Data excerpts
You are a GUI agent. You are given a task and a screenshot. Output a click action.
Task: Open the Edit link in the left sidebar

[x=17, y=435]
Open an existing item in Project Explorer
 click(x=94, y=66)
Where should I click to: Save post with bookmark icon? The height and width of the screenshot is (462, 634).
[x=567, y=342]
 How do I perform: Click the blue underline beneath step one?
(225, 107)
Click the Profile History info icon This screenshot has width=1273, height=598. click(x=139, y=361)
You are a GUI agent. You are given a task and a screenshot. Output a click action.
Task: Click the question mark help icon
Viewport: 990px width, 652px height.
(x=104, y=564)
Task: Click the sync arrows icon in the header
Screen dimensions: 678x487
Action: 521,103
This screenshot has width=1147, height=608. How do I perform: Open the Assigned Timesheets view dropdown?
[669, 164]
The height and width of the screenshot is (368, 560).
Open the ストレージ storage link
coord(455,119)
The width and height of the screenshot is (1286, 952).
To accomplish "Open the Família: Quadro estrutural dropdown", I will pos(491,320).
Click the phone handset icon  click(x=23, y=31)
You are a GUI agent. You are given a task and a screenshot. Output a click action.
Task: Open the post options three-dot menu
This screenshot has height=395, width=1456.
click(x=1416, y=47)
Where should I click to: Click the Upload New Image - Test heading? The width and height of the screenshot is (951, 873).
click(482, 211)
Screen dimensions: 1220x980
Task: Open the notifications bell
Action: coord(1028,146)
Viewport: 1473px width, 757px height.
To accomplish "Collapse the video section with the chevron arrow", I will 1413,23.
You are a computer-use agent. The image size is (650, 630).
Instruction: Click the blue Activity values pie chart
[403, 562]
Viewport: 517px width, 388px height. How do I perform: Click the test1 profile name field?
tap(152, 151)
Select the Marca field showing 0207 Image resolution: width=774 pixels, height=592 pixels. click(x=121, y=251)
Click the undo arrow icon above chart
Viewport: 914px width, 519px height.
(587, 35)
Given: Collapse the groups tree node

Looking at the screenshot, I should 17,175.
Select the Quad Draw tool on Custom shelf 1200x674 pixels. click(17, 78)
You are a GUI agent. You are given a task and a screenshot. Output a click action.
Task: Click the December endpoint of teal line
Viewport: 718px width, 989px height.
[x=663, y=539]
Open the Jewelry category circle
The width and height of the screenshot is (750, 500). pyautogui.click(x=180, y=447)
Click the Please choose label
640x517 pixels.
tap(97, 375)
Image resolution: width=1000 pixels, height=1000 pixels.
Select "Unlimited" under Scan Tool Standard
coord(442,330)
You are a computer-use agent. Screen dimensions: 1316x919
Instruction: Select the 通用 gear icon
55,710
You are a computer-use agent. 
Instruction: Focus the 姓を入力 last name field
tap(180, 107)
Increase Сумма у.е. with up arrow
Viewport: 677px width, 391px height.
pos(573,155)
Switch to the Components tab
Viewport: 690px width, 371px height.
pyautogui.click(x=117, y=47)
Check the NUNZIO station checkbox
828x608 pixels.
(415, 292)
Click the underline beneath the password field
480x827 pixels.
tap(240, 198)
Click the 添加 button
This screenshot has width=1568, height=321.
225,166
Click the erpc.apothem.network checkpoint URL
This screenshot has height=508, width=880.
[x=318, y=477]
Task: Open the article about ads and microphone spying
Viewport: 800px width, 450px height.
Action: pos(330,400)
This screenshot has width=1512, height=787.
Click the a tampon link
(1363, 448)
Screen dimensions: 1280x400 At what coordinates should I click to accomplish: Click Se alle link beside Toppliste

**Task directions**
Copy out each entry once more, character for character.

**Answer box**
You are a GUI agent. You are given a task and a screenshot. Output a click action.
Task: Open the Edit link in the left sidebar

[x=17, y=435]
Open an existing item in Project Explorer
 click(x=94, y=66)
Where should I click to: Save post with bookmark icon? The height and width of the screenshot is (462, 634).
[x=567, y=342]
 How do I perform: Click the blue underline beneath step one?
(225, 107)
Click the Profile History info icon This screenshot has width=1273, height=598. click(x=139, y=361)
You are a GUI agent. You are given a task and a screenshot. Output a click action.
Task: Click the question mark help icon
Viewport: 990px width, 652px height.
(x=104, y=564)
Task: Click the sync arrows icon in the header
Screen dimensions: 678x487
Action: 521,103
This screenshot has width=1147, height=608. How do I perform: Open the Assigned Timesheets view dropdown?
[669, 164]
The height and width of the screenshot is (368, 560).
Open the ストレージ storage link
coord(455,119)
The width and height of the screenshot is (1286, 952).
To accomplish "Open the Família: Quadro estrutural dropdown", I will pos(491,320).
Click the phone handset icon  click(x=23, y=31)
You are a GUI agent. You are given a task and a screenshot. Output a click action.
Task: Open the post options three-dot menu
This screenshot has height=395, width=1456.
click(x=1416, y=47)
Where should I click to: Click the Upload New Image - Test heading? The width and height of the screenshot is (951, 873).
click(482, 211)
Screen dimensions: 1220x980
Task: Open the notifications bell
Action: coord(1028,146)
Viewport: 1473px width, 757px height.
To accomplish "Collapse the video section with the chevron arrow", I will 1413,23.
You are a computer-use agent. The image size is (650, 630).
Instruction: Click the blue Activity values pie chart
[403, 562]
Viewport: 517px width, 388px height. How do I perform: Click the test1 profile name field?
tap(152, 151)
Select the Marca field showing 0207 Image resolution: width=774 pixels, height=592 pixels. click(x=121, y=251)
Click the undo arrow icon above chart
Viewport: 914px width, 519px height.
(587, 35)
Given: Collapse the groups tree node

Looking at the screenshot, I should 17,175.
Select the Quad Draw tool on Custom shelf 1200x674 pixels. click(17, 78)
You are a GUI agent. You are given a task and a screenshot. Output a click action.
Task: Click the December endpoint of teal line
Viewport: 718px width, 989px height.
[x=663, y=539]
Open the Jewelry category circle
The width and height of the screenshot is (750, 500). pyautogui.click(x=180, y=447)
Click the Please choose label
640x517 pixels.
tap(97, 375)
Image resolution: width=1000 pixels, height=1000 pixels.
Select "Unlimited" under Scan Tool Standard
coord(442,330)
You are a computer-use agent. Screen dimensions: 1316x919
Instruction: Select the 通用 gear icon
55,710
You are a computer-use agent. 
Instruction: Focus the 姓を入力 last name field
tap(180, 107)
Increase Сумма у.е. with up arrow
Viewport: 677px width, 391px height.
pos(573,155)
Switch to the Components tab
Viewport: 690px width, 371px height.
pyautogui.click(x=117, y=47)
Check the NUNZIO station checkbox
828x608 pixels.
(415, 292)
Click the underline beneath the password field
480x827 pixels.
tap(240, 198)
Click the 添加 button
This screenshot has width=1568, height=321.
225,166
Click the erpc.apothem.network checkpoint URL
This screenshot has height=508, width=880.
[x=318, y=477]
Task: Open the article about ads and microphone spying
Viewport: 800px width, 450px height.
Action: pos(330,400)
This screenshot has width=1512, height=787.
Click the a tampon link
(1363, 448)
Screen dimensions: 1280x400 At what coordinates should I click to accomplish: Click Se alle link beside Toppliste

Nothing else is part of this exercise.